The fictionalisation per se is no bad thing, but if you're going to go down that route I think you need to absolutely nail the story. Last year's Suffragette was a largely fictional account of factual events, and it was excellent - everything that this film should have been and more. Sex & Drugs & Rock & Roll springs to mind, too, but that film makes it quite clear that it has an unreliable narrator and  is based as much on the Dury mythos as it is actual events.

Edit: That Turing film was dreadful. The Danish Girl took more than a few cues from that in terms of shooting style and economy of truth, but at least the dialogue and events in The Imitation Game gave the cast a chance to show off their acting chops a little.

BlodwynPig

i had the misfortune to watch Wilde last night. Abomination.

Famous Mortimer

From the trailer, it does seem like if that woman had never suggested he pop a dress on, he'd have kept his twig and berries for the rest of his life.


mothman

Every trailer, every poster, every promotional image I've seen, Redmayne seems to have the same facial expression. The same one as in the Hawking film. Can he do anything else?


Phil_A

I'm glad I'm not alone in finding the ascent of Redmayne to acting aristocracy completely baffling. He's somehow become ubiquitous without ever really being any good. Whenever I've seen him "act" it just seems like there's nothing there. He's like the male Jenna Coleman.

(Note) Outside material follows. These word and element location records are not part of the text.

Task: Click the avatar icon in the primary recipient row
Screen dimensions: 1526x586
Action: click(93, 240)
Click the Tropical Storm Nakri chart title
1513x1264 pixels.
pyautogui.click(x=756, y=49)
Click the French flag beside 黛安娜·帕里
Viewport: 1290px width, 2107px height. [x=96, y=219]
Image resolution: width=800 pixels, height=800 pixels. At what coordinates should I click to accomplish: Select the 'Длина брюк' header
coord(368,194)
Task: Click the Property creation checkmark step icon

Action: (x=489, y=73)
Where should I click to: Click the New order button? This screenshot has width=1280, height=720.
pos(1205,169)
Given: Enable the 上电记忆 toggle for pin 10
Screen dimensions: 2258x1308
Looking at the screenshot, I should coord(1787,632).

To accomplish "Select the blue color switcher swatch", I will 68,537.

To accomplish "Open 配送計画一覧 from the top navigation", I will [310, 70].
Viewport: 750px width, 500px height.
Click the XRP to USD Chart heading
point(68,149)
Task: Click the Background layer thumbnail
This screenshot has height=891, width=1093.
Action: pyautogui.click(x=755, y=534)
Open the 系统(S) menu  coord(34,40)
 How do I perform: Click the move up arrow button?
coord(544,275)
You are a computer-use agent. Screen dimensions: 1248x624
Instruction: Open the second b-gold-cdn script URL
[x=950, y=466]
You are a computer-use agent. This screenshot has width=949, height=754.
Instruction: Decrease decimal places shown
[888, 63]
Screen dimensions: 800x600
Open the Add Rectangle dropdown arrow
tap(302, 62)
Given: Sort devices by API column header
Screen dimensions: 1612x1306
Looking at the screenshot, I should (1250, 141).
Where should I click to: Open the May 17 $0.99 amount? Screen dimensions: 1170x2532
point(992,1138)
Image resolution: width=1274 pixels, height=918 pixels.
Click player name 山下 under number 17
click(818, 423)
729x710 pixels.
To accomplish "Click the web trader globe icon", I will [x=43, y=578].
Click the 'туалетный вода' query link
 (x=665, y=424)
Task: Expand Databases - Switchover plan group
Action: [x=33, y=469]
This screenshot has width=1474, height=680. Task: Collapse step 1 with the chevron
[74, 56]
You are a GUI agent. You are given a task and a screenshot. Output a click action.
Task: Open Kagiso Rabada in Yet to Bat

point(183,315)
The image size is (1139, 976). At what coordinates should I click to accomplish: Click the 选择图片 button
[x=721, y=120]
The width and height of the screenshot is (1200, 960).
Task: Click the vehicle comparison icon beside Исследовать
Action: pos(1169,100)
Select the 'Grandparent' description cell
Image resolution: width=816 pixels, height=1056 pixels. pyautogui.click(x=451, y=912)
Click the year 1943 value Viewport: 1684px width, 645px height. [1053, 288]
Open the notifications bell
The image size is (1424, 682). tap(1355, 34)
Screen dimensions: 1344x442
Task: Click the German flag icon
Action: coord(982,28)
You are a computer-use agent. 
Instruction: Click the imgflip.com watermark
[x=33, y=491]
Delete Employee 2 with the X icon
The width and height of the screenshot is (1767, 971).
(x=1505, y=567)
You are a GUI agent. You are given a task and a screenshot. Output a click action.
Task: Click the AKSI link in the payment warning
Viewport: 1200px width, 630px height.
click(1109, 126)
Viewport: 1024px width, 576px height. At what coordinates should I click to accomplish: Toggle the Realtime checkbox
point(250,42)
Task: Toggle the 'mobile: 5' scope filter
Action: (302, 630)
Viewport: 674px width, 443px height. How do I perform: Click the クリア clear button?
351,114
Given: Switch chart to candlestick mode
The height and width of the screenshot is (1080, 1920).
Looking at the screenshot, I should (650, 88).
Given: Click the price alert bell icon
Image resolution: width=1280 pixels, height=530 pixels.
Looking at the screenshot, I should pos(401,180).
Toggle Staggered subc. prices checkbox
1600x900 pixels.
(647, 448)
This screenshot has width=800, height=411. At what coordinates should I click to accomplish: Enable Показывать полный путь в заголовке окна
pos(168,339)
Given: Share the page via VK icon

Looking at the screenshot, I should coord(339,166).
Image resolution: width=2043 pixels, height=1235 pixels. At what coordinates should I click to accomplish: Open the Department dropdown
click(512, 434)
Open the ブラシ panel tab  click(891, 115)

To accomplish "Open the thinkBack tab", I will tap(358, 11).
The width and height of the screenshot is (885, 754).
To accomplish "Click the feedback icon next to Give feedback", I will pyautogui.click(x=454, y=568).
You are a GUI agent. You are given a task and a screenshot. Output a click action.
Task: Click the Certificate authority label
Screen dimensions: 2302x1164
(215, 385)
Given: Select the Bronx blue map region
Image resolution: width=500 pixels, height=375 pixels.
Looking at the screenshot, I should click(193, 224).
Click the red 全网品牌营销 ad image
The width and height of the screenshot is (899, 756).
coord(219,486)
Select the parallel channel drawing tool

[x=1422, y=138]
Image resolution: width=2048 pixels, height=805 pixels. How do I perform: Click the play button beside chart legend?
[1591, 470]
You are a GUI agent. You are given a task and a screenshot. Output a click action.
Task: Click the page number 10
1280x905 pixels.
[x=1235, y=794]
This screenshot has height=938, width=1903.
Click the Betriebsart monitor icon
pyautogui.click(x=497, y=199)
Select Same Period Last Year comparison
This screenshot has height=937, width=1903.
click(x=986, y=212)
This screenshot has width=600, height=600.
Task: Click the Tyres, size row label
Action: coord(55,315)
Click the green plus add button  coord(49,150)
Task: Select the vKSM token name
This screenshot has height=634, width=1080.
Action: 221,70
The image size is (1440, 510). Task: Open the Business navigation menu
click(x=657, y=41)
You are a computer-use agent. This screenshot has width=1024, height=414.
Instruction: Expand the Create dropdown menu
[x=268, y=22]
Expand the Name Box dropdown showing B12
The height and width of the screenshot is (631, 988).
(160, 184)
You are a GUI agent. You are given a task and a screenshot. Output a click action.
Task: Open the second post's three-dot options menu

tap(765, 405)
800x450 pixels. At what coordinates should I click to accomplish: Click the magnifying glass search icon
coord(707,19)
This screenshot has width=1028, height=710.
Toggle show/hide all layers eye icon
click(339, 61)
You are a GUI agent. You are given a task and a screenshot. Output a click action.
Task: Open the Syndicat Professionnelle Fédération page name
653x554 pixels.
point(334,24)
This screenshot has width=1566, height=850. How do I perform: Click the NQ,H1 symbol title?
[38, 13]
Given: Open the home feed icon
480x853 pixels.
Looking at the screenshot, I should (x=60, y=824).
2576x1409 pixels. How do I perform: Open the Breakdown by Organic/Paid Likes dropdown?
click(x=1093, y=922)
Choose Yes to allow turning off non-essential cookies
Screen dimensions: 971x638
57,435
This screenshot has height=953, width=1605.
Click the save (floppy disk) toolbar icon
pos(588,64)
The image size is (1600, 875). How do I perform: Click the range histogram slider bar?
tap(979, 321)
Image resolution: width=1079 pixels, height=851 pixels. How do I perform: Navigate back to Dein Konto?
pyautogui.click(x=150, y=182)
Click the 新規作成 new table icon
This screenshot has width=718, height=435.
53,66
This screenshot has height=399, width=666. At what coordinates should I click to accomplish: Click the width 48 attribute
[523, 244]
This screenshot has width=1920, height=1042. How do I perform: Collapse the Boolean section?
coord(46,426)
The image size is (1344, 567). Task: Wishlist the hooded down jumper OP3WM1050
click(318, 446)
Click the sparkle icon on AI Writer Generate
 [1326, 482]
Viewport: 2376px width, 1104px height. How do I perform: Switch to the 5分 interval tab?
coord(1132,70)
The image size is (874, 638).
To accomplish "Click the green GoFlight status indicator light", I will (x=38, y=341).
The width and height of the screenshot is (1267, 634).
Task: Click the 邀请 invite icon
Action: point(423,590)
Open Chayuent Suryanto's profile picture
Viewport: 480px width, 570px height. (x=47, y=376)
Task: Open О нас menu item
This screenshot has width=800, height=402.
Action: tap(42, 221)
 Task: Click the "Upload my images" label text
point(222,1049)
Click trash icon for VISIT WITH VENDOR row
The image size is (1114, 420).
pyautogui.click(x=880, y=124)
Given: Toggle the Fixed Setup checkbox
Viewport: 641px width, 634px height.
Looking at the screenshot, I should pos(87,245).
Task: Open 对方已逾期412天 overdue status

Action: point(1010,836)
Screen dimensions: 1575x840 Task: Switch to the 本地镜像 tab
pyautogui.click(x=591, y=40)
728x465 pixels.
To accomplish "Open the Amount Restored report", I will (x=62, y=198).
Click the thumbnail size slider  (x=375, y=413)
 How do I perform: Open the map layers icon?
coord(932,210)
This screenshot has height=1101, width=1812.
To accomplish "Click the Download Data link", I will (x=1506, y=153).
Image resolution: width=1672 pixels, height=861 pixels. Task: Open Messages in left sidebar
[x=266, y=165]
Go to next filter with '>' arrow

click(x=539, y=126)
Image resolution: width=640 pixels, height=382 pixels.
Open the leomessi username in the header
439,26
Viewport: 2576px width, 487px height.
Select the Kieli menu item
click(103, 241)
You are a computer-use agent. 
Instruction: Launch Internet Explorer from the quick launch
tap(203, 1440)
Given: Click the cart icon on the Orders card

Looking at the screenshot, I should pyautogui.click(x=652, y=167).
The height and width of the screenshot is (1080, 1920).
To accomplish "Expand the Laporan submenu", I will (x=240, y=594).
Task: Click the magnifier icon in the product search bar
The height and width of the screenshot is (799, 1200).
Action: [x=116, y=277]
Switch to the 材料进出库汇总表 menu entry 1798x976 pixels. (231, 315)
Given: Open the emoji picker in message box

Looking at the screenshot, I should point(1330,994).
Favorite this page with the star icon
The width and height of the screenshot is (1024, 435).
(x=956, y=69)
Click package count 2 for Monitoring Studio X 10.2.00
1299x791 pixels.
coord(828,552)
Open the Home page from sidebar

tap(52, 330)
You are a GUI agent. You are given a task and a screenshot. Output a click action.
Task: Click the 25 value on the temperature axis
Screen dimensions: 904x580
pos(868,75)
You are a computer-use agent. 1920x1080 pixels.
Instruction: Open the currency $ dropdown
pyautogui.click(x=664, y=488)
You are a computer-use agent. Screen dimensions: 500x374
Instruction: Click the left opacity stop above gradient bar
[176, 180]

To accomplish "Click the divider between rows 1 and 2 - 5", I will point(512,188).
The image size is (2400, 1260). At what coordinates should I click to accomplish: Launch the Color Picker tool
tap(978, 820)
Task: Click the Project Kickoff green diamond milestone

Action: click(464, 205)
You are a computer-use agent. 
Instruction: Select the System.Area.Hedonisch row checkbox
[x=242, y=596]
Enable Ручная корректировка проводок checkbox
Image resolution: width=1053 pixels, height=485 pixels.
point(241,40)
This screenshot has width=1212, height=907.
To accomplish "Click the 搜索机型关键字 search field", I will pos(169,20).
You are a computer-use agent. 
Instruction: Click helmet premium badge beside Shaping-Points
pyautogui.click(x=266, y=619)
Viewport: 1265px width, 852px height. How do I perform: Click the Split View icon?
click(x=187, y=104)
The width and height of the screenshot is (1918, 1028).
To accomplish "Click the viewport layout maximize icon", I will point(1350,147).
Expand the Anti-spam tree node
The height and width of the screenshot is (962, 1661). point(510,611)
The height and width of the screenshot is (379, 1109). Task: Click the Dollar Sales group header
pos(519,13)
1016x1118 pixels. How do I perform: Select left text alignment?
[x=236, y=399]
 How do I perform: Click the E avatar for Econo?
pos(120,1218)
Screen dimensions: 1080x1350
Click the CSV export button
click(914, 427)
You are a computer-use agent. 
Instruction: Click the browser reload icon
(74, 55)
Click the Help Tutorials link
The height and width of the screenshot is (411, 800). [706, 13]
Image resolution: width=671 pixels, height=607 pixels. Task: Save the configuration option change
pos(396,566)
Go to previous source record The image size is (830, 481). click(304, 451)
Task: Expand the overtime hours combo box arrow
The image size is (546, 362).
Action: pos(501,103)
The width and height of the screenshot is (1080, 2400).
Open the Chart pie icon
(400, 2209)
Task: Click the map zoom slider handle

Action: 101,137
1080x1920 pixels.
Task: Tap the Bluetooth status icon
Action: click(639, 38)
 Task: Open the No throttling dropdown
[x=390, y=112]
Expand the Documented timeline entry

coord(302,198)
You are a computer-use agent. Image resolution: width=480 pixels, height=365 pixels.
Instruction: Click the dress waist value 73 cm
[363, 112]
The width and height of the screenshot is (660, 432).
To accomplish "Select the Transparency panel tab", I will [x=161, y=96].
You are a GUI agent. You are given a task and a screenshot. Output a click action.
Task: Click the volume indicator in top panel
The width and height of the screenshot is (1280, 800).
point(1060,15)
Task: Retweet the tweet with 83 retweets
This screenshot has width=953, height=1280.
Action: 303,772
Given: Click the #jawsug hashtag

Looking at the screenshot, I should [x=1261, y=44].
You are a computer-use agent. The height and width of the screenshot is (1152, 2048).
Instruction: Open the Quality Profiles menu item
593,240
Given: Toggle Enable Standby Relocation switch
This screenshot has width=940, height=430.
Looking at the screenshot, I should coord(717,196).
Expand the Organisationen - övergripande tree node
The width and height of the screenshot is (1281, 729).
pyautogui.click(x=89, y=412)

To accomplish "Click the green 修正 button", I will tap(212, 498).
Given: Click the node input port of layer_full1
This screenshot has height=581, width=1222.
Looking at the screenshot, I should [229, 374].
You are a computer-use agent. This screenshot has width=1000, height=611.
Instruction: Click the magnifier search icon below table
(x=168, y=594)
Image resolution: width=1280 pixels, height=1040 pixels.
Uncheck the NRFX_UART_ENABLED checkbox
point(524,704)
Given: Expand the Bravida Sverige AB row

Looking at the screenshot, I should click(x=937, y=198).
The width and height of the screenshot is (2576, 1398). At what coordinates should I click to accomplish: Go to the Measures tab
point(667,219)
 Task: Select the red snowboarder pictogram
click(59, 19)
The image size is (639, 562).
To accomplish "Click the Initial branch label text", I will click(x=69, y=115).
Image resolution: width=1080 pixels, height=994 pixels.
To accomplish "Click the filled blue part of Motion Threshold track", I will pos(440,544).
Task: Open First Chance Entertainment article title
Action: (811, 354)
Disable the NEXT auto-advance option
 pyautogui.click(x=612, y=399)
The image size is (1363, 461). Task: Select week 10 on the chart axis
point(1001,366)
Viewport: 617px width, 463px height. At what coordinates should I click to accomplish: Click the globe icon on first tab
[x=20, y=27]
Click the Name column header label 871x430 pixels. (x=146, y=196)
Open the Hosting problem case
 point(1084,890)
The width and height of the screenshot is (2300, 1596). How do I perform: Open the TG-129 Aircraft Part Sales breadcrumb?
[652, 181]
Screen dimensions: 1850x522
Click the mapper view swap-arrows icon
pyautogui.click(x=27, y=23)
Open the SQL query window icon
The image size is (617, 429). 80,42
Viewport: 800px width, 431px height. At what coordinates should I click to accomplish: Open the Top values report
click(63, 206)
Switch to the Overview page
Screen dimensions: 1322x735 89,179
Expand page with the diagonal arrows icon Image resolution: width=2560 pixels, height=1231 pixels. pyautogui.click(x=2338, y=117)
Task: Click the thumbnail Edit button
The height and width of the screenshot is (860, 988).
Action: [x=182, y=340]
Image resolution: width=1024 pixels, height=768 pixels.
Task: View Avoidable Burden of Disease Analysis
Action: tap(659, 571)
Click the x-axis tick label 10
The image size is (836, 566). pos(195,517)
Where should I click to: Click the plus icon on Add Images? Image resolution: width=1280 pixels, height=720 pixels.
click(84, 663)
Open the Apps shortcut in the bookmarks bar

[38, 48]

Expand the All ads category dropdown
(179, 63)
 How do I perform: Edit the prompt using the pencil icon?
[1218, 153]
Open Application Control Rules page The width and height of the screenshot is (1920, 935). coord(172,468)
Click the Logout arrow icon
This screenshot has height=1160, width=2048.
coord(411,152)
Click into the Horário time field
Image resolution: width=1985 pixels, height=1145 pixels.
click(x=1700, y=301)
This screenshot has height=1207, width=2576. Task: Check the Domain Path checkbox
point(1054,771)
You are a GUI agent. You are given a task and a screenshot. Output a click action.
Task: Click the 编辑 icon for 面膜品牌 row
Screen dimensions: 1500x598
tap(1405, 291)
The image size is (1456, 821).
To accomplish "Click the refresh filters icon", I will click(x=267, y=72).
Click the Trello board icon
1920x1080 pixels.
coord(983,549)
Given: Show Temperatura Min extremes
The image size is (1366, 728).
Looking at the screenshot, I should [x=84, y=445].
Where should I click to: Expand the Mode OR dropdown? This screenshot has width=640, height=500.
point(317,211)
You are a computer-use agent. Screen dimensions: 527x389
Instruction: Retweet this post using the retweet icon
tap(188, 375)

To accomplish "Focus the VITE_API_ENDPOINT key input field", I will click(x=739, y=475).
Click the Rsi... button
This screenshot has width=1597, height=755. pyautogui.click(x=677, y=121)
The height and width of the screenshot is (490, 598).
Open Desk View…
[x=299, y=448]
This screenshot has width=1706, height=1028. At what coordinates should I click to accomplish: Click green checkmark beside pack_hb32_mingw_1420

It's also interesting that if you look him up youtube you'll find endless interviews and publicity bumpf, but next to no clips of any of his films. Whatever his appeal might be(and it's not too hard to guess), it's clearly not for what he actually does for a living.

Steven

Quote from: Phil_A on January 12, 2016, 11:11:06 PM
It's also interesting that if you look him up youtube you'll find endless interviews and publicity bumpf, but next to no clips of any of his films. Whatever his appeal might be(and it's not too hard to guess), it's clearly not for what he actually does for a living.

I just remember him from Black Death and The Pillars Of The Earth, and not for performance really but looking 'interesting' I'd imagine, not quite sure what in particular put him on the map.